Whether you are trying to reduce your risk of heart disease, lower cholesterol or lose weight, decreasing dietary fat is often recommended. If you are trying to improve or maintain heart health, the type of fat you are eating is often as important as the amount of fat you are eating. (See my post titled “Not all Fats are Created Equal” for more information about the different types of fats and recommended fat levels.) If you are trying to lose weight, decreasing the total amount of fat in the diet can be very helpful because it often leads to lower calorie intakes.

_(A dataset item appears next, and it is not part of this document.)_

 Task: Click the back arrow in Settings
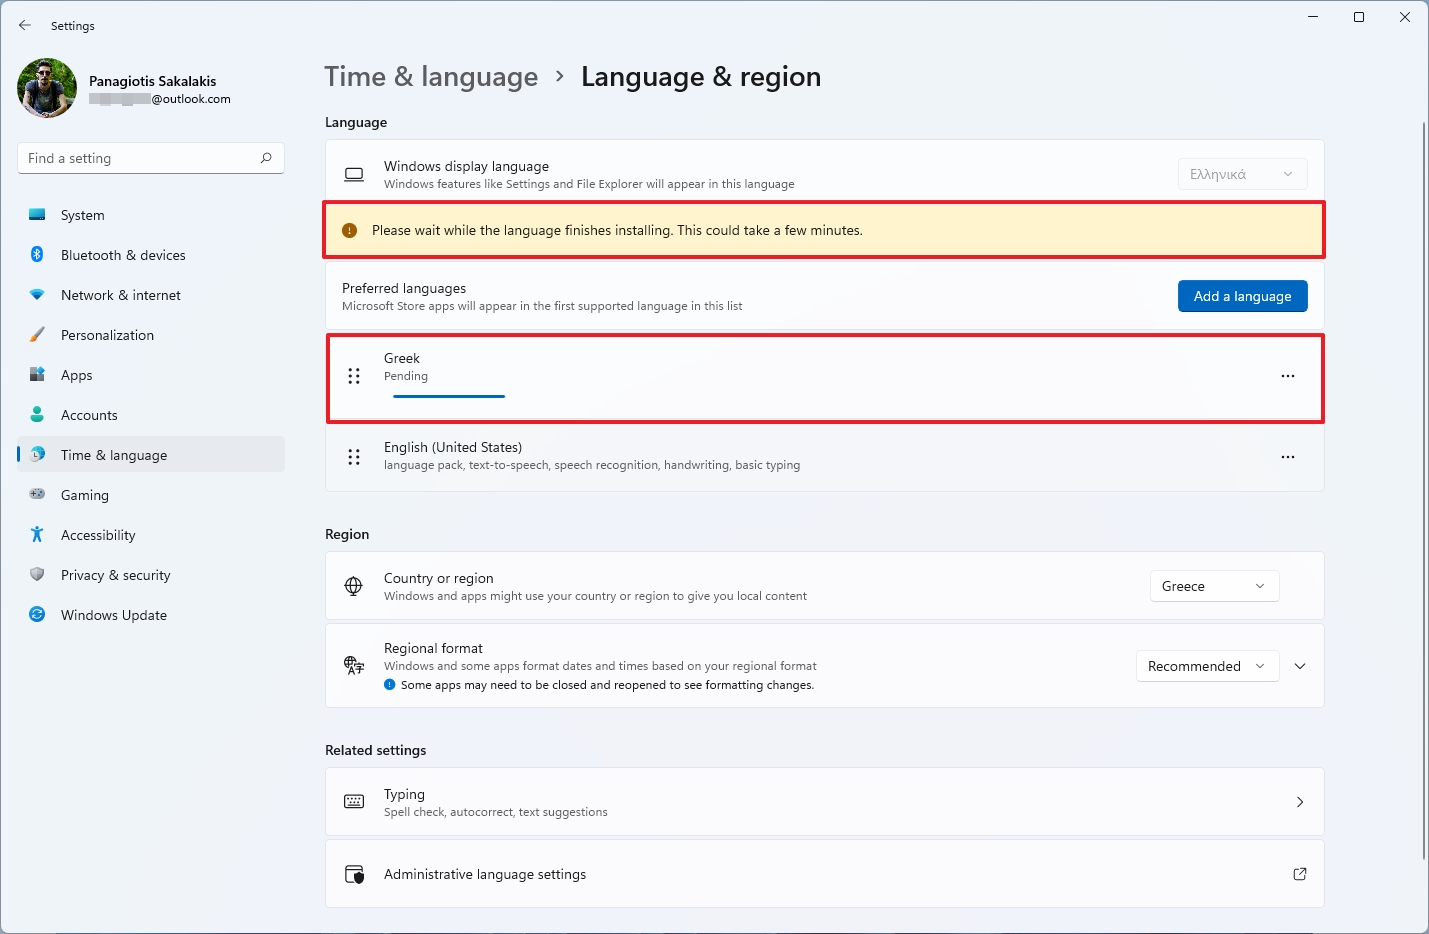tap(25, 26)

Every gram of fat has 9 calories. Compare that to protein and carbohydrate, which only have 4 calories per gram. This means that fat has over twice as many calories for the same amount of food. Most people eat the same amount (or volume) of food from day to day, not the same calorie level. Therefore, by reducing the amount of fat in your diet, you can often decrease your calories without cutting back on portions or feeling hungry. The following are some ways to lower your fat intake:
Food Group | Instead of this: | Try this: |
Dairy | Whole milk and full-fat yogurt and cheeses | Skim or 1% Milk, Non-fat Yogurt, Fat-free or 1% Cottage Cheese. Cheeses that have less than 3 grams fat per serving. |
Meats | Breakfast meats: Bacon, sausage
Lunch meats: Bologna or Salami Hot Dogs Poultry: Dark Meat with Skin Whole Eggs Meats Cuts: Rib, Chuck, Brisket |
Breakfast Meats: Canadian Bacon, Ham
Lunch meats: Chicken, Turkey, Ham or Roast Beef Low-fat Hot Dog Poultry: White meat without skin Egg Whites or Egg Substitute Meats Cuts: look for the word “Round” or “Loin” |
Baked Goods | Pastries, Cookies, Cakes, Croissants | English Muffins, Bread, Hard Rolls. Reduced-fat Cookies and Cakes (compare calorie levels to make sure sugar isn’t added). |
Sauces/ Dressings | Alfredo, Pesto, Cheese
Full-fat Salad Dressing |
Marinara, Primavera
Low-fat Salad Dressing or Vinegar |
Added Fats | Butter, Margarine, Mayo, “Special Sauces” | Mustard, Ketchup, BBQ Sauce, Marinara Sauce. Non-stick cooking spray. Reduced-fat mayo and margarines such as smart balance and take control light are also better alternatives. |
Sides | Fried rice
Cream Soups Sautéed vegetables French Fries |
Steamed Rice
Broth-based Soups Steamed or lightly sautéed Vegetables Baked Potato or Side Salad |
By making some of these substitutions you will be off to a good start with lowering fat and calories and improving heart health.